Die Kostenwahrheit von Lebensmitteln
Ist True Cost Accounting eine Chance für den Bio-Fachhandel? Im Gespräch mit dem Wissenschaftsteam, bestehend aus Prof. Tobias Gaugler, Prof. Jan Niessen, Dr. Amelie Michalke, Lennart Stein, Benjamin Oebel und Tim Andreae von der Technischen Hochschule Nürnberg und der Universität Greifswald.
Der Preis ist heiß – aufgrund von Inflation, steigenden Energiepreisen etc. greifen immer mehr Kunden verstärkt zu preiswerteren Produkten bzw. Handelsmarken. Dieser Trend lässt sich auch im Naturkostfachhandel beobachten. Ist das sogenannte „True Cost Accounting “1, also die Ermittlung der wahren Preise, die Chance für den Bio-Fachhandel, Kunden zu binden und neue Kunden zu gewinnen?
Das Wissenschaftsteam forscht und lehrt an der Fakultät für Betriebswirtschaft an der Technischen Hochschule Nürnberg. Im Studiengang „Management in der Ökobranche“ werden jungen Menschen Kompetenzen für eine Transformation und Zukunftsfähigkeit des Ernährungssystems vermittelt. Als führende Expert*innen zum Thema True Cost Accounting ist das Wissenschaftsteam u.a. am EU-Projekt FOODCoST beteiligt. Das Projekt läuft bis 2026 und wurde bereits 2023 auf der BIOFACH mit dem Wahre Preise Supermarkt „Echt“ vorgestellt. Auch auf der BIOFACH 2024 wird das Forschungsteam das True Cost Accounting auf mehreren Veranstaltungen beleuchten.
Vor gut einem Jahr ist das EU FOODCoST Projekt gestartet. Können Sie mit uns erste Erkenntnisse teilen?

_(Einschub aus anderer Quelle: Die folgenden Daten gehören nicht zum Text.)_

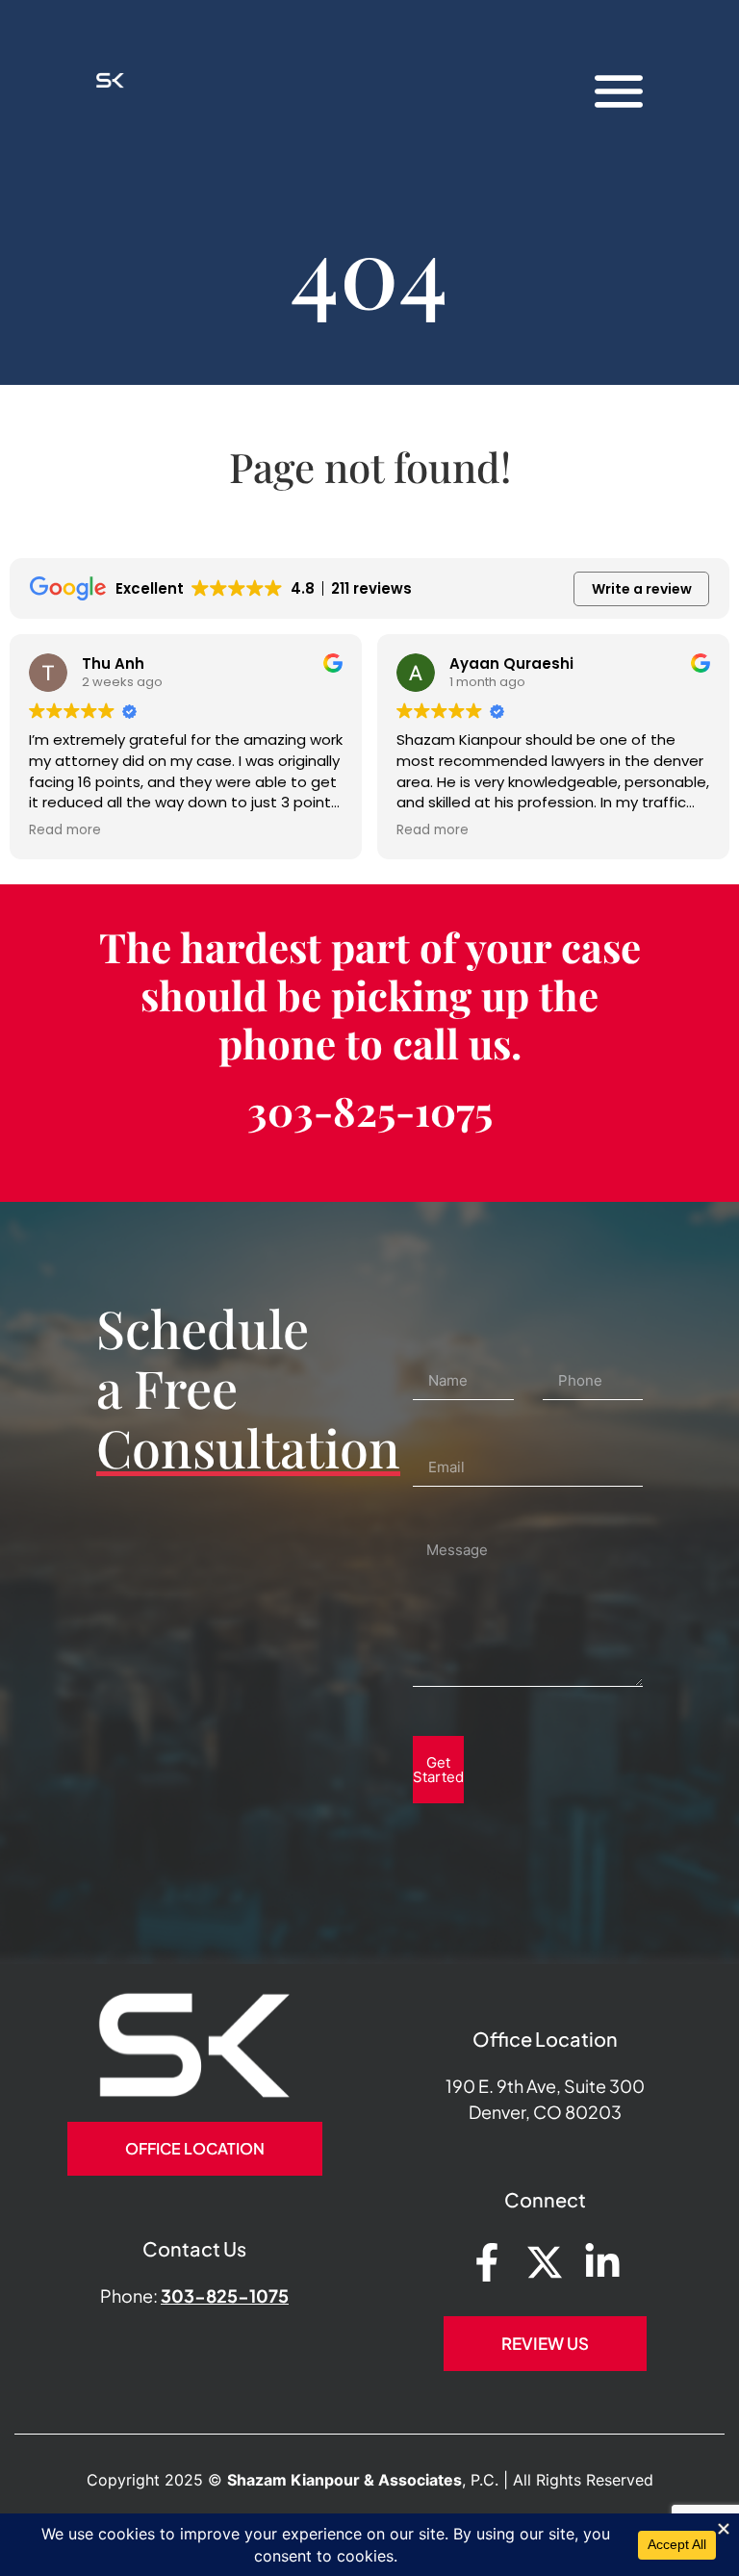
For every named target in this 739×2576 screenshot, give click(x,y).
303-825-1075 (370, 1110)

Ziel des FOODCoST Projektes ist eine Weiterentwicklung und europäische Vereinheitlichung des True Cost Accountings (TCA).
Die Durchführung der Penny „Wahre Preise“-Kampagne führte zu einer enormen Aufmerksamkeit auf das Thema im Jahr 2023. Hierzu werden erste wissenschaftliche Erkenntnisse u.a. auf der BIOFACH 2024 in Nürnberg vorgestellt. Auch spannende Forschungsergebnisse weiterer Case Studies (u.a. Studien im Bereich der Außer-Haus-Verpflegung) zu wahren Preisen werden im Jahr 2024 erwartet.
Aktuelle Marktpreise stimmen nicht mit den wahren Preisen überein. Wie würden sich konkret die Preise verändern – auch im Vergleich ökologisch erzeugt vs. konventionell?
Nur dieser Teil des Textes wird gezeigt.